O depoimento de ontem durou cerca de duas horas e meia e foi acompanhado pelo advogado do candidato, Marcos Kaimen. O advogado foi o primeiro a deixar a sede do Gaeco, sentenciando: ''Hoje (ontem) o Luciano se condenou definitivamente, não tem mais o que fazer na defesa dele''. Segundo ele, Lopes teria sido ''contraditório e evazivo'' ao tentar explicar por que aceitou a redução do valor recebido de Barbosa Neto, de R$ 500 mil para R$ 200 mil - por fim, o dinheiro apreendido com Lopes não passou de R$ 23 mil. ''Quem está subornando não diminui oferta, aumenta'', alegou o advogado.
À imprensa, o interrogado disse não haver qualquer contradição.
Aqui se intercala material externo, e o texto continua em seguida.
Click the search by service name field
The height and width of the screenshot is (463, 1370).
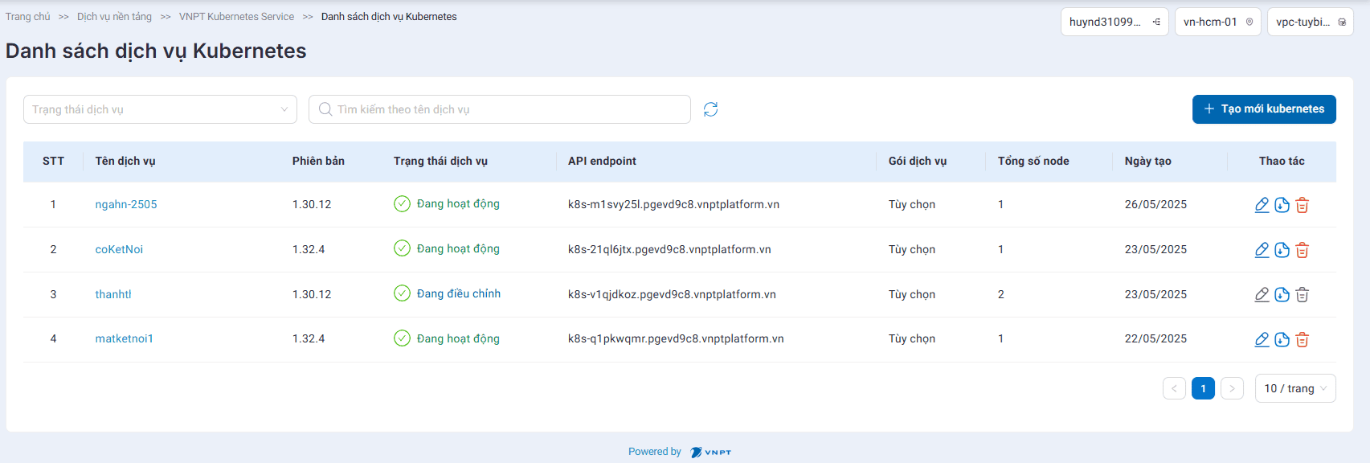coord(499,109)
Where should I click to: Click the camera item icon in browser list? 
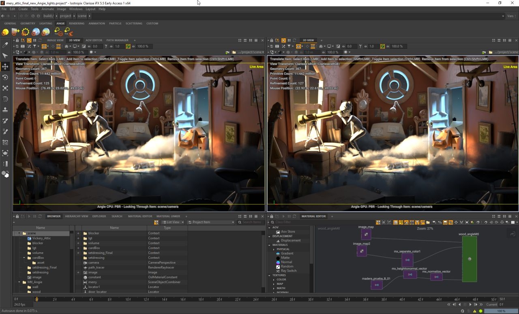(x=85, y=262)
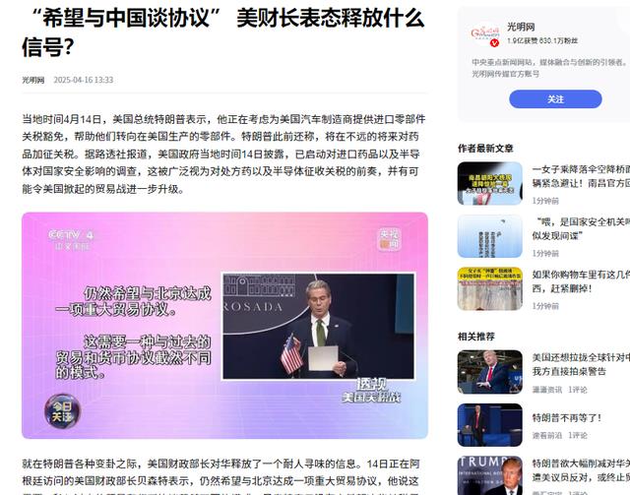This screenshot has width=630, height=495.
Task: Click the blue 关注 follow button
Action: click(x=555, y=99)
Ele lembrou que já no primeiro depoimento ao Gaeco afirmou que o valor havia sido combinado com Canziani - intermediador da negociação - e que consentiu em receber menos do que o proposto inicialmente porque ''o Alex disse que não tinha condições de arcar com tudo''. ''Você acha que eu ia fazer crediário de extorsão?'', lançou. Conforme a versão de Lopes, o dinheiro foi oferecido para que ele trabalhasse indiretamente na campanha de Barbosa Neto e, posteriormente, ajudasse Canziani em uma candidatura para ''senador ou vice-governador''.
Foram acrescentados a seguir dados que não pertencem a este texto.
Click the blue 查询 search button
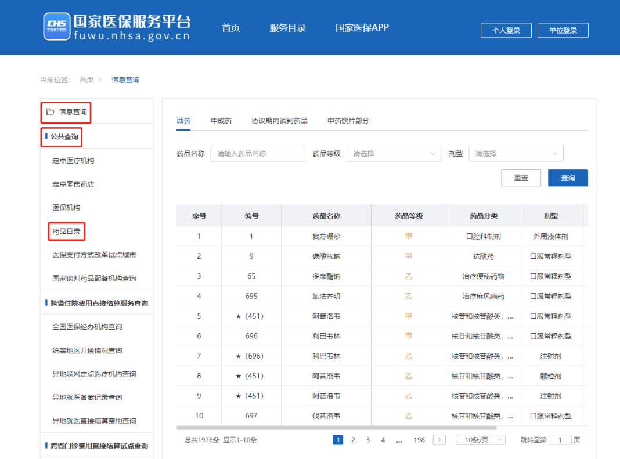Screen dimensions: 620x459 point(568,178)
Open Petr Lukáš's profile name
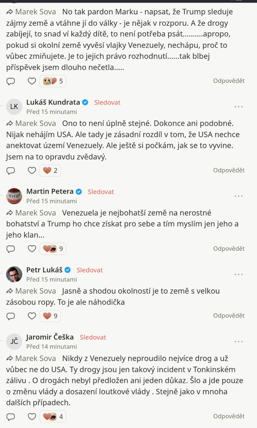 click(x=44, y=270)
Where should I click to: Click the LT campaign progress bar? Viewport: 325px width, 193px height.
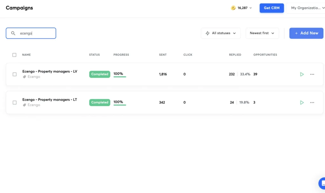coord(120,105)
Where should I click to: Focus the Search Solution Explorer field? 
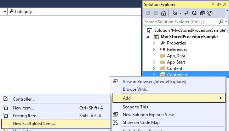[x=181, y=22]
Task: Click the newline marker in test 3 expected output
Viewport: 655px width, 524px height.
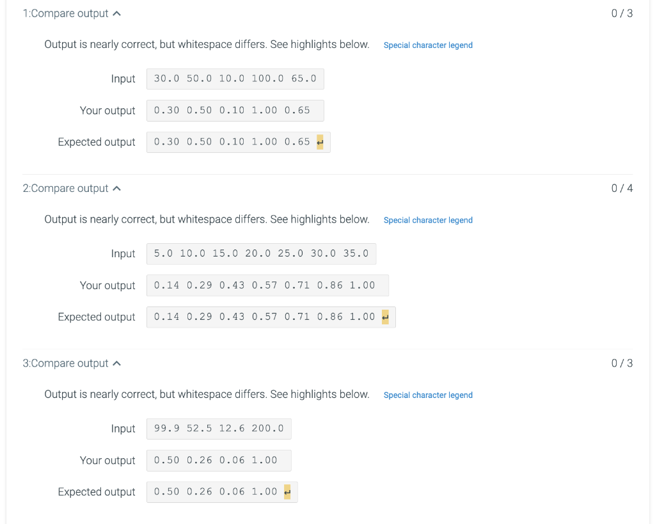Action: [286, 491]
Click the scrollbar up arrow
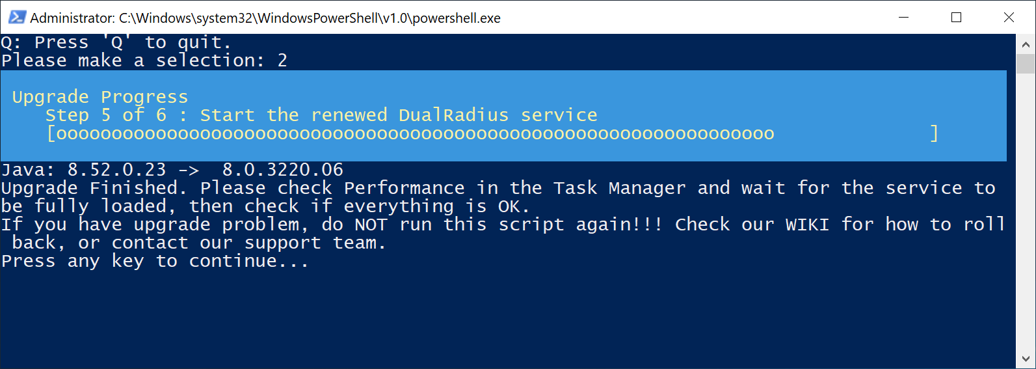 point(1026,45)
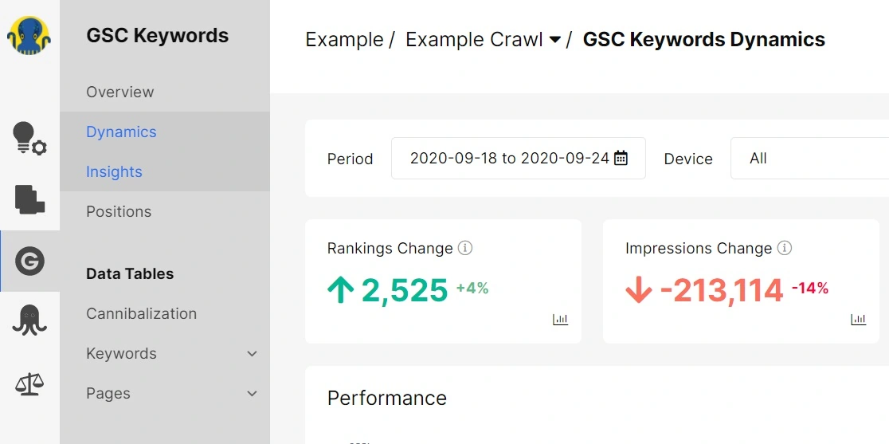Click the Period date range field
889x444 pixels.
pos(510,158)
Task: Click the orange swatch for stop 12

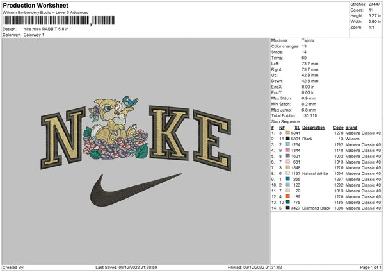Action: (288, 197)
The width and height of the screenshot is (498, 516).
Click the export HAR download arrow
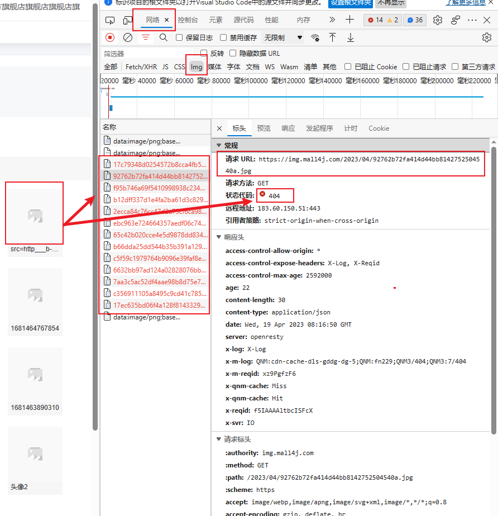coord(351,37)
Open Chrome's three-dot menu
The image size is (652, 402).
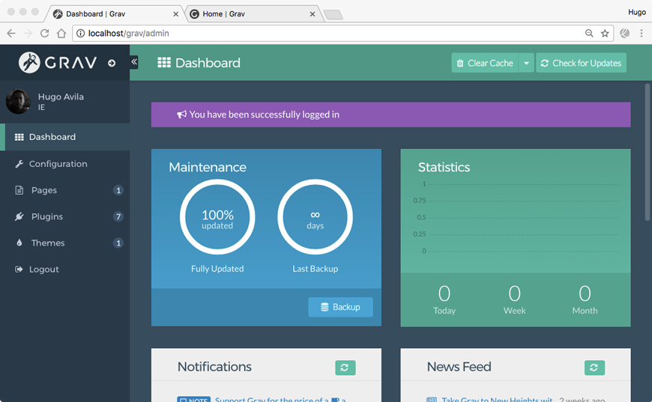point(642,33)
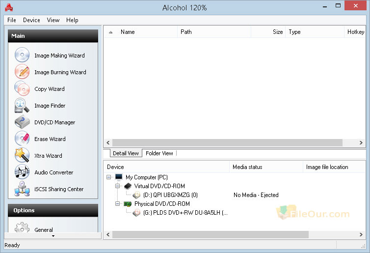Click right arrow of device list scrollbar
The image size is (370, 253).
click(x=361, y=234)
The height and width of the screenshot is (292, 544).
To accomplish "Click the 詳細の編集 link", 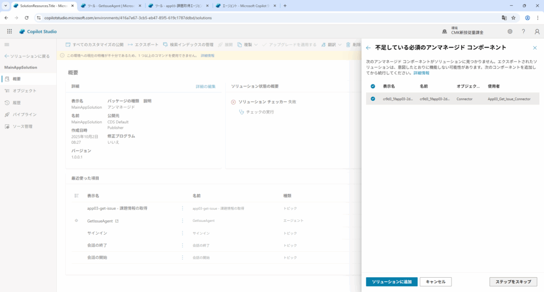I will point(206,86).
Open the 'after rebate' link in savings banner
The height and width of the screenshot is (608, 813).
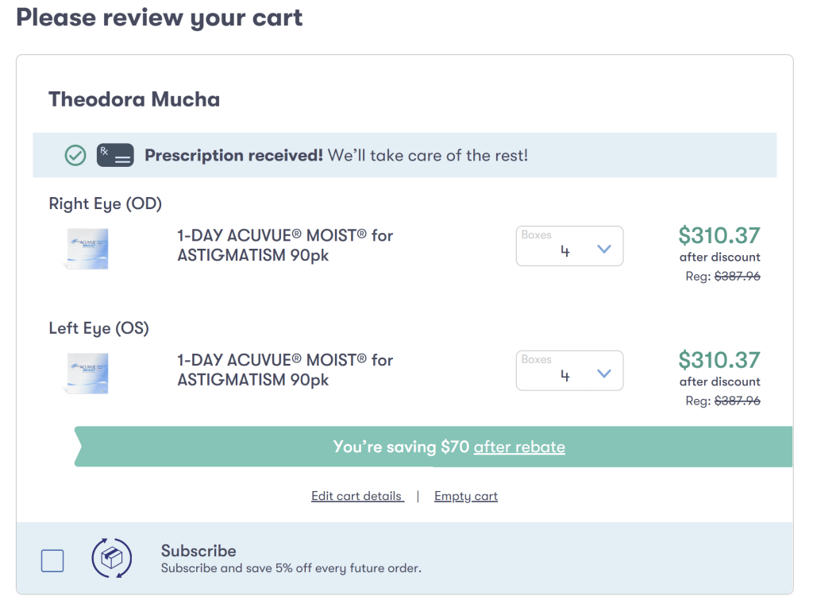519,447
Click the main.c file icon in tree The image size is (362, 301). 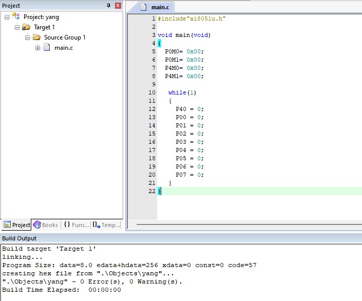pyautogui.click(x=47, y=48)
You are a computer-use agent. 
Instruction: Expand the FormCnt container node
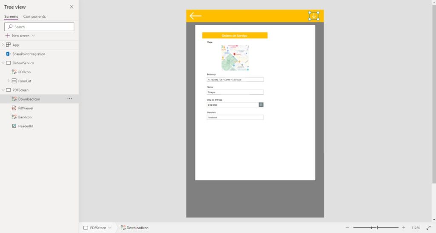click(8, 81)
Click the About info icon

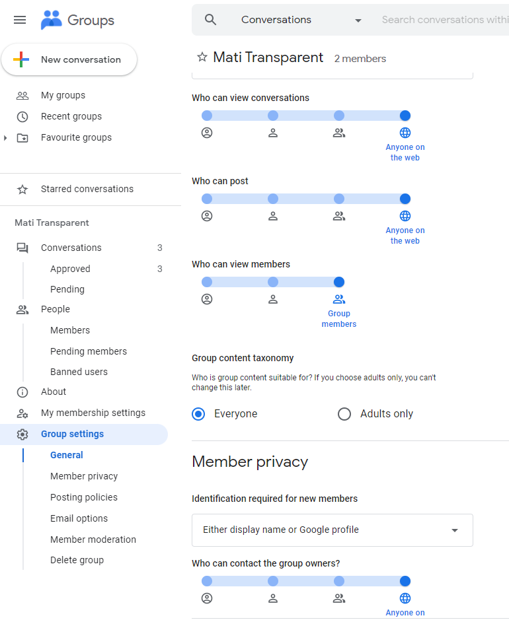point(22,392)
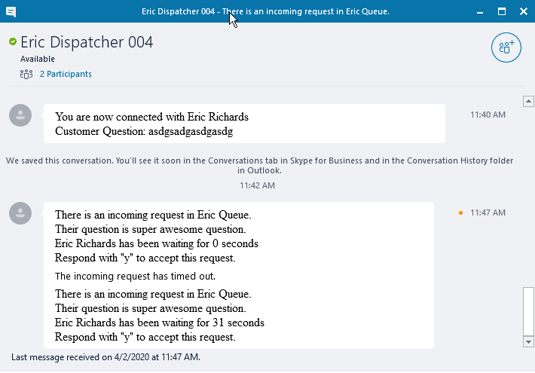Click the avatar beside the 11:47 AM message

(20, 213)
Questionado pela FOLHA se reafirmava ter sido subornado, Lopes disse que ''jamais assumiu isso''. Entretanto, sua primeira oitiva no Gaeco cita que ''diante da queda nas pesquisas eleitorais (...) os deputados Alex Canziani e Barbosa Neto procuraram o interrogado, oferecendo-lhe dinheiro para que as denúncias feitas por sua pessoa no passado não viessem a prejudicá-lo na campanha eleitoral''.
Sobre o depoimento prestado por Canziani no último domingo, o ex-assessor declarou: ''Ele teve a oportunidade de dizer a verdade e preferiu mentir''. Afirmou ainda que supostas escutas feitas em seu telefone não apontam crime nenhum e que a imprensa, o Gaeco e a Polícia Federal ''estão sendo usados''.
O delegado do Gaeco, Alan Flore, comentou que o novo depoimento trouxe ''alguns detalhes a mais, mas nada significativo neste momento'' e que é prematuro disse se houve contradição. Ele afirmou que o conteúdo das gravações feitas pela própria ''vítima'' da suposta extorsão não pode ser divulgado, mas a princípio não traz um ''indicativo concreto'' da existência do crime. Ainda segundo Flore, caso as investigações apontem irregularidade praticada pelos deputados, o foro competente para apurá-la será o Supremo Tribunal Federal (STF).